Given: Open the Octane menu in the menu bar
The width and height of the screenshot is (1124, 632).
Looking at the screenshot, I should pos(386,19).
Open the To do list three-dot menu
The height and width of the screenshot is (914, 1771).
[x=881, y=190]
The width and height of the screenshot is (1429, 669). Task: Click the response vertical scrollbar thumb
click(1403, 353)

...

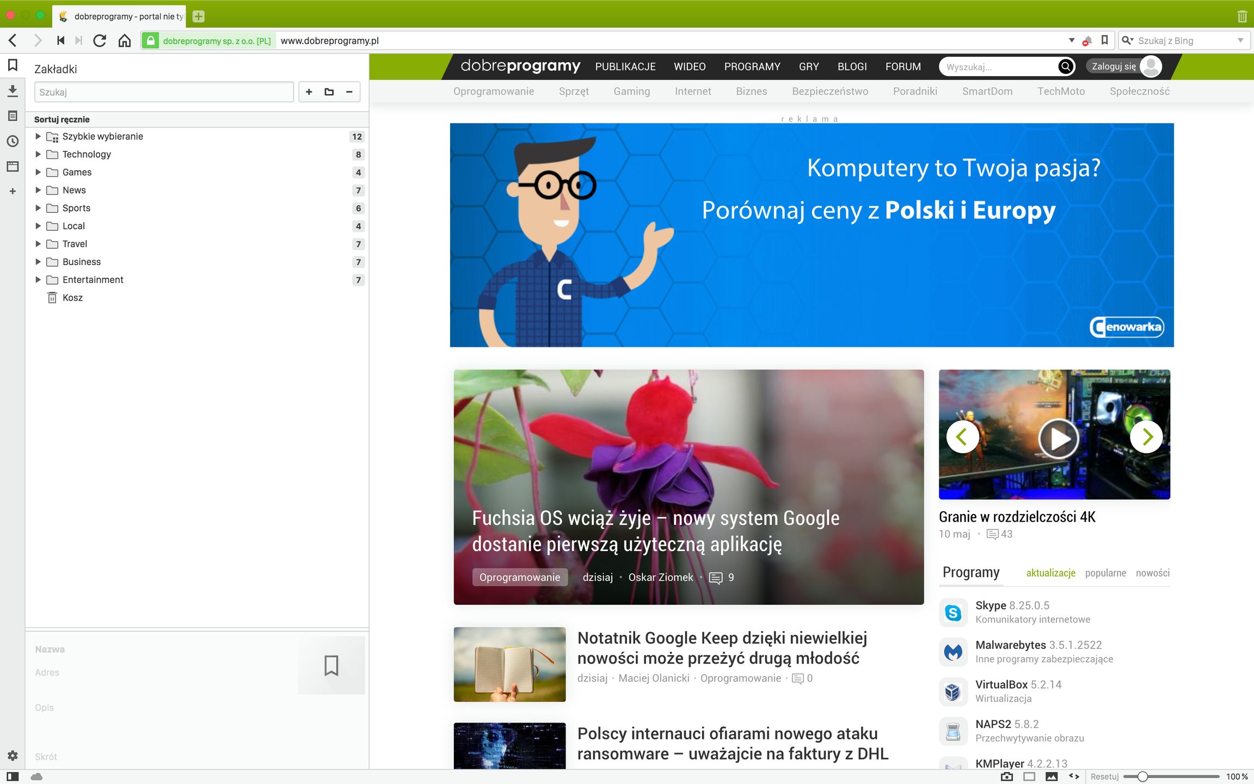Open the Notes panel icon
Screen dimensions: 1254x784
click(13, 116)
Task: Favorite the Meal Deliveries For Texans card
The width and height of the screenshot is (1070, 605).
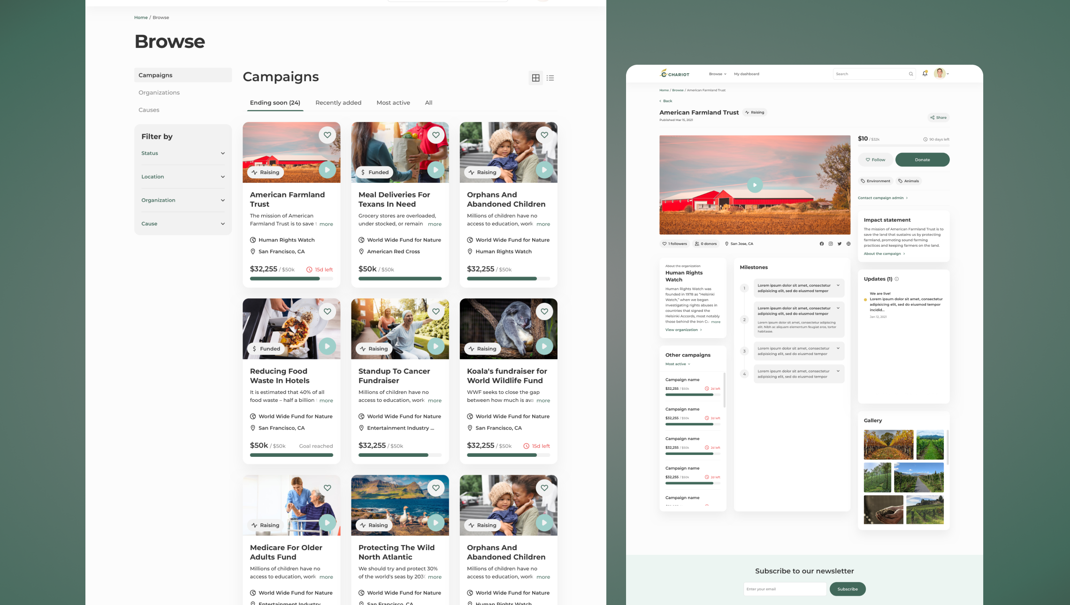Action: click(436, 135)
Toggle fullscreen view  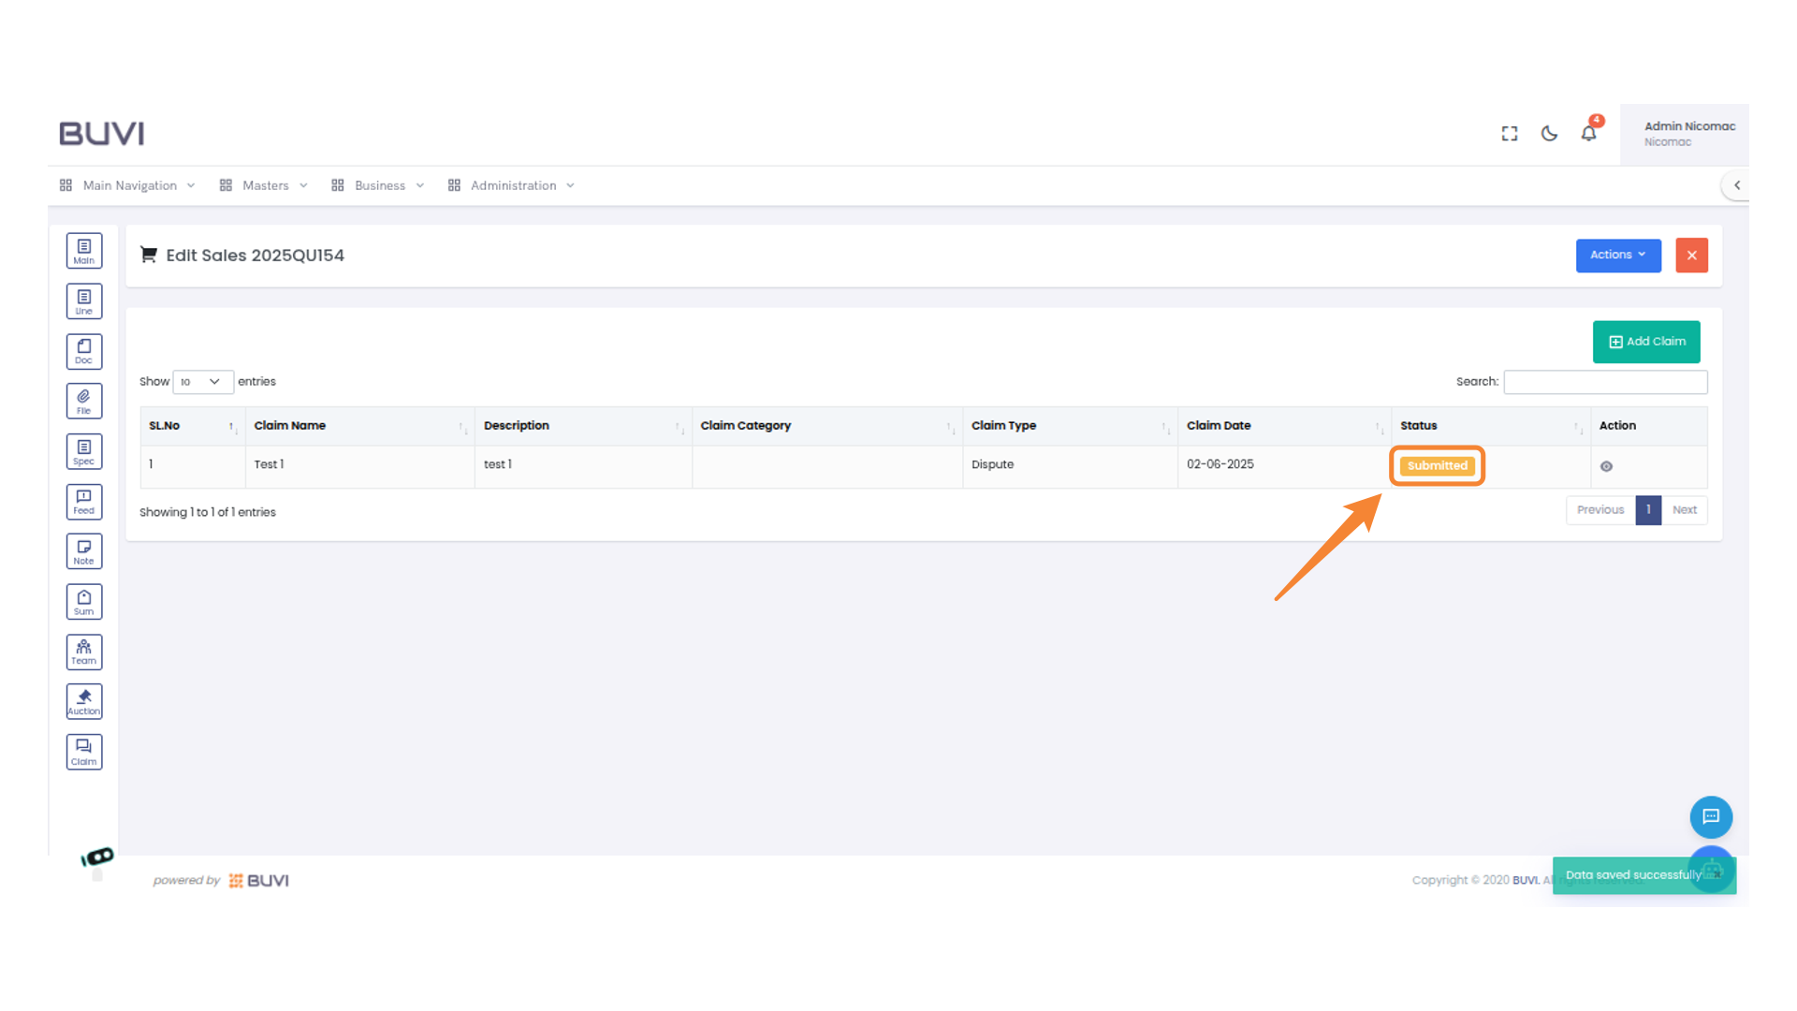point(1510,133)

YOUR TASK: Each line that contains the string "menu" should be copied from the data above.

SOLUTION TO THE PROBLEM:
Given: Open the Octane menu in the menu bar
Open the To do list three-dot menu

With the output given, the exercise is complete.